PASAJE SELECCIONADO
- - - - -

Fernando García Ramírez / Letras Libres
El 26 de agosto de 2014 celebramos un siglo de Julio Cortázar, que nació en Ixelles, Bélgica, en un momento terrible para Europa y para el mundo. Reconozco que la efeméride centenaria es un motivo trivial, un pretexto para ensayar sobre la figura y la obra de uno de los autores más destacados de nuestra lengua. Cortázar fue, sin duda, un escritor revolucionario: por su concepción del lenguaje, por la forma en que trastocó la estructura de sus novelas, ensayos y cuentos, y por su adhesión ferviente a las causas revolucionarias de su tiempo. Mientras que otros autores de su generación –Octavio Paz el caso más visible– fueron con los años renegando de su pasado revolucionario, Julio Cortázar, desde su visita a Cuba en 1962 hasta su muerte en 1984, fue haciendo cada vez más hondo su compromiso con las causas insurgentes latinoamericanas. “Es un hombre que nos ha liberado –escribió Carlos Fuentes al crítico Emir Rodríguez Monegal–, que nos ha dicho que se puede hacer todo.”

- - - - -

CONJUNTO DE DATOS
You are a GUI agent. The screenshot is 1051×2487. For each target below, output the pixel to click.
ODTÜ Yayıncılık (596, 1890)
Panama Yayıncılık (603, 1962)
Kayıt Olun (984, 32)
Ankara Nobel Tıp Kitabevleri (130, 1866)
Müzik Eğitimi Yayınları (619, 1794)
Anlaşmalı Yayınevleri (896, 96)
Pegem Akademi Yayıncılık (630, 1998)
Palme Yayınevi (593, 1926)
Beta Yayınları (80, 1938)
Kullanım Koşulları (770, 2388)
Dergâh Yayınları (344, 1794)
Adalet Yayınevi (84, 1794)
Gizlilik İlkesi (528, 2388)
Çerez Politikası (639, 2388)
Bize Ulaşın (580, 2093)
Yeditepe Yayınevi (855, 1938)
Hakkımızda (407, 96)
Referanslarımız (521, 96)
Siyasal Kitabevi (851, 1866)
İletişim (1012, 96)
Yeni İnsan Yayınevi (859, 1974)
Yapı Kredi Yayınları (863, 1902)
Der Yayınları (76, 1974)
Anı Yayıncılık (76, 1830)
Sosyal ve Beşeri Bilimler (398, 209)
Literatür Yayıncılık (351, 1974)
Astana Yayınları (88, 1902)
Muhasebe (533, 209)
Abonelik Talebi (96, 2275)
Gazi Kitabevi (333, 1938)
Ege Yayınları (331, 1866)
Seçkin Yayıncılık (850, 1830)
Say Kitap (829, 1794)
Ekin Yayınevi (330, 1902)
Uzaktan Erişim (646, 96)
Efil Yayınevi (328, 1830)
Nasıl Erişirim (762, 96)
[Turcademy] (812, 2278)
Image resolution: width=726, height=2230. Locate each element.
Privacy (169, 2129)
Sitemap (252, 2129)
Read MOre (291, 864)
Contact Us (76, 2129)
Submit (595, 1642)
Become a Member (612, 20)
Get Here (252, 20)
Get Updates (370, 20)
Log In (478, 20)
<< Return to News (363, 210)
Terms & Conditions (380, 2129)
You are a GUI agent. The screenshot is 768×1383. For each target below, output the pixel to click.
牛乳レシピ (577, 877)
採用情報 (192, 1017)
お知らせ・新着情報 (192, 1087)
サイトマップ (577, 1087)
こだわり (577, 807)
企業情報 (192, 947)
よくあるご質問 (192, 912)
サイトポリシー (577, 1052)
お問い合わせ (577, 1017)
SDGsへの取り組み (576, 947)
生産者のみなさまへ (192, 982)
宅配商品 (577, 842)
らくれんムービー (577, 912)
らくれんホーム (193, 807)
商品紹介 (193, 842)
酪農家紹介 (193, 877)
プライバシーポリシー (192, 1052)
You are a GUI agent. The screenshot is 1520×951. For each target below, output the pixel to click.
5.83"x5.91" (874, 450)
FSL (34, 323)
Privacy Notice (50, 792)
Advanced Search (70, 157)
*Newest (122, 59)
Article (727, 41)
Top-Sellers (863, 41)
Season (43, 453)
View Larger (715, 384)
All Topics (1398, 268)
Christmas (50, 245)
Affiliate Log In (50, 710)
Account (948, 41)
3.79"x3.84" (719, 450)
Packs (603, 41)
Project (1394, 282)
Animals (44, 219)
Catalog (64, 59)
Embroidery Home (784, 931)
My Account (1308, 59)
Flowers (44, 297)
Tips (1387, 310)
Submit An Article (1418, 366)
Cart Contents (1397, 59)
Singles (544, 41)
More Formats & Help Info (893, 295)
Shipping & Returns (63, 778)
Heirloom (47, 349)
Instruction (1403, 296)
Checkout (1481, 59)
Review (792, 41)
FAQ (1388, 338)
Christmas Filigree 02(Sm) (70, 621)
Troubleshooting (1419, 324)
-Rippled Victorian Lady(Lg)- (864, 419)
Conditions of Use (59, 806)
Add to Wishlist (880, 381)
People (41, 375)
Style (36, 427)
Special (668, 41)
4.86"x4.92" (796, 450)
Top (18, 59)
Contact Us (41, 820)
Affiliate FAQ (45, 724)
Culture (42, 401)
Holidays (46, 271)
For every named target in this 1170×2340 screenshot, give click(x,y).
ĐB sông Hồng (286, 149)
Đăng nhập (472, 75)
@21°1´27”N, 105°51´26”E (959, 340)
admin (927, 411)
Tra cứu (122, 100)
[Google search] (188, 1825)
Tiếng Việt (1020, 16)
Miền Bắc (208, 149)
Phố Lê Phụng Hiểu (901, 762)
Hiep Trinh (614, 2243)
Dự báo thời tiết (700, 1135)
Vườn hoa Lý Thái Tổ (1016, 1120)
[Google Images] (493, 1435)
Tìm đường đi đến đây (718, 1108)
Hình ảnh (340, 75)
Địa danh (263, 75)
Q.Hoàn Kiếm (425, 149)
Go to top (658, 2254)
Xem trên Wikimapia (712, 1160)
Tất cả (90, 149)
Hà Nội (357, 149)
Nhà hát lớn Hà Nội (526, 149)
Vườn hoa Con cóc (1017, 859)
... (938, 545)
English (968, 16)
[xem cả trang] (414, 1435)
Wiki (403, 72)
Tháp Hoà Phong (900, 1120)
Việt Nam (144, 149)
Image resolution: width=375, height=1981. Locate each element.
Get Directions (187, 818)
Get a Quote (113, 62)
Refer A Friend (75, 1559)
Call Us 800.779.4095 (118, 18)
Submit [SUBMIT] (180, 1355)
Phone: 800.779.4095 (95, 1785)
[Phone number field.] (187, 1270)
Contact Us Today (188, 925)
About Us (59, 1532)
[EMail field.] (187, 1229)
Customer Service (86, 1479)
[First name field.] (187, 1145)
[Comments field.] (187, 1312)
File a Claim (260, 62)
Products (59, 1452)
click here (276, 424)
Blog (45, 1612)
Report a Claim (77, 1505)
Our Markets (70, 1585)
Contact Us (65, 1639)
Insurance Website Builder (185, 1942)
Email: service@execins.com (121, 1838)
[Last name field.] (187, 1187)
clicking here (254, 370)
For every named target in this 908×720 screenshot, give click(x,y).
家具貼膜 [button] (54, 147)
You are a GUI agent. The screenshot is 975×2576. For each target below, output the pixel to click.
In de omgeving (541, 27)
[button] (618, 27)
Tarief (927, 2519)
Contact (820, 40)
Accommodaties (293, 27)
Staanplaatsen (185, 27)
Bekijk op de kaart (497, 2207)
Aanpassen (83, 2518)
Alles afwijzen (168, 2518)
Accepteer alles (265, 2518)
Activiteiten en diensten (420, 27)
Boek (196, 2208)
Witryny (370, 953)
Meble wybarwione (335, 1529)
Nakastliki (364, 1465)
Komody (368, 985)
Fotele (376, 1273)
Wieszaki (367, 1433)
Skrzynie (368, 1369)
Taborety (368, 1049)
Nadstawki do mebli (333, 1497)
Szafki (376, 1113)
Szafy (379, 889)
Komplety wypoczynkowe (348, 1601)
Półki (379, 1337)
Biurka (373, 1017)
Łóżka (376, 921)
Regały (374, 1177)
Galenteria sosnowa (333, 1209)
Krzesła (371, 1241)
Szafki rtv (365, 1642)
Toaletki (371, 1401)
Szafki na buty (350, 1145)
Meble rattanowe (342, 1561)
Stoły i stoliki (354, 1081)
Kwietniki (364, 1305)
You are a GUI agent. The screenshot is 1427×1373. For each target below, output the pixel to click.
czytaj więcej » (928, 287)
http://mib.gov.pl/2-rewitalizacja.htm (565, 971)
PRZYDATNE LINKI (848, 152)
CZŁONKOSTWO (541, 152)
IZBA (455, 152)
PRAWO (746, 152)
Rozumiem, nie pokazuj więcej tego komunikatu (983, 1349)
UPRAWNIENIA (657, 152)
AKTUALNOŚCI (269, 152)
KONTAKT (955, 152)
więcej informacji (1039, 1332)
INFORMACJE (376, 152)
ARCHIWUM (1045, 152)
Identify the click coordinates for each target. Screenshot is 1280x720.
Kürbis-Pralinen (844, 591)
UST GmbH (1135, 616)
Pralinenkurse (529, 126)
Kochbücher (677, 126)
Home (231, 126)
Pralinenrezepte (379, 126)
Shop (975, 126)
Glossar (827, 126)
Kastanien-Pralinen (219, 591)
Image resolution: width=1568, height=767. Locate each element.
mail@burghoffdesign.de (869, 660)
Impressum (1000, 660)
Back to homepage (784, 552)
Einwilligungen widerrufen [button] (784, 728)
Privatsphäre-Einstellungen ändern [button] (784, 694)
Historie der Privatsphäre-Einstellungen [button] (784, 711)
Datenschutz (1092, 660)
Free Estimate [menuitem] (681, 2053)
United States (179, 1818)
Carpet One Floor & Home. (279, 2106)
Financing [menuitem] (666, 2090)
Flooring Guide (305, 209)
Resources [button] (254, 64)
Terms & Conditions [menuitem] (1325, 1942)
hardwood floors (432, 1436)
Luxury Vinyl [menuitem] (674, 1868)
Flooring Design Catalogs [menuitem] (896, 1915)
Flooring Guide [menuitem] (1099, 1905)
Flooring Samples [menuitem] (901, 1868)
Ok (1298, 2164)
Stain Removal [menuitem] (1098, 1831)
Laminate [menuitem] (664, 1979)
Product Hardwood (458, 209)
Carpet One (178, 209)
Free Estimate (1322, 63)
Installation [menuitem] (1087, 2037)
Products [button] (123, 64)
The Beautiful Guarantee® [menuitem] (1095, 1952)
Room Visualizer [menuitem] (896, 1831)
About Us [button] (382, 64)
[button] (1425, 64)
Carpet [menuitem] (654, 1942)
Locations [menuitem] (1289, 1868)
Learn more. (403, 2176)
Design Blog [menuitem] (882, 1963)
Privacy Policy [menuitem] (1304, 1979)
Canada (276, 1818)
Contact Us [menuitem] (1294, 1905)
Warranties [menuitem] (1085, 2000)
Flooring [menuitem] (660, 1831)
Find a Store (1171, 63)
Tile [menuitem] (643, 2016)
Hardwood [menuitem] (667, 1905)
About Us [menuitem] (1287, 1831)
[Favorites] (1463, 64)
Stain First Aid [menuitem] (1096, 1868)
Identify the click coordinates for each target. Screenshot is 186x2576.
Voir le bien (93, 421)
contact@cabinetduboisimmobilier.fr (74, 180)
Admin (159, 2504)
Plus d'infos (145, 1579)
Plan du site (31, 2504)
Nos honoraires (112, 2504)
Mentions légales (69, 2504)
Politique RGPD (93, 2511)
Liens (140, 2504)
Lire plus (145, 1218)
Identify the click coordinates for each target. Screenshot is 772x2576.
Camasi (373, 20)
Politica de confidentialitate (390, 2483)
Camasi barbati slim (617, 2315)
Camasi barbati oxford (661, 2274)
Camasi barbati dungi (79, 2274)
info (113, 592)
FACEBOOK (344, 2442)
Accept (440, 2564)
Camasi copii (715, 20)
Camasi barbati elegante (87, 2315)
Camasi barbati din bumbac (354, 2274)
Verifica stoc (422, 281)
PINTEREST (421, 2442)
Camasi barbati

- - - - -

OBJETIVO
Según el pasaje seleccionado, ¿en qué ciudad y país nació Julio Cortázar?

RESPUESTA AL PROBLEMA
Nació en Ixelles, Bélgica.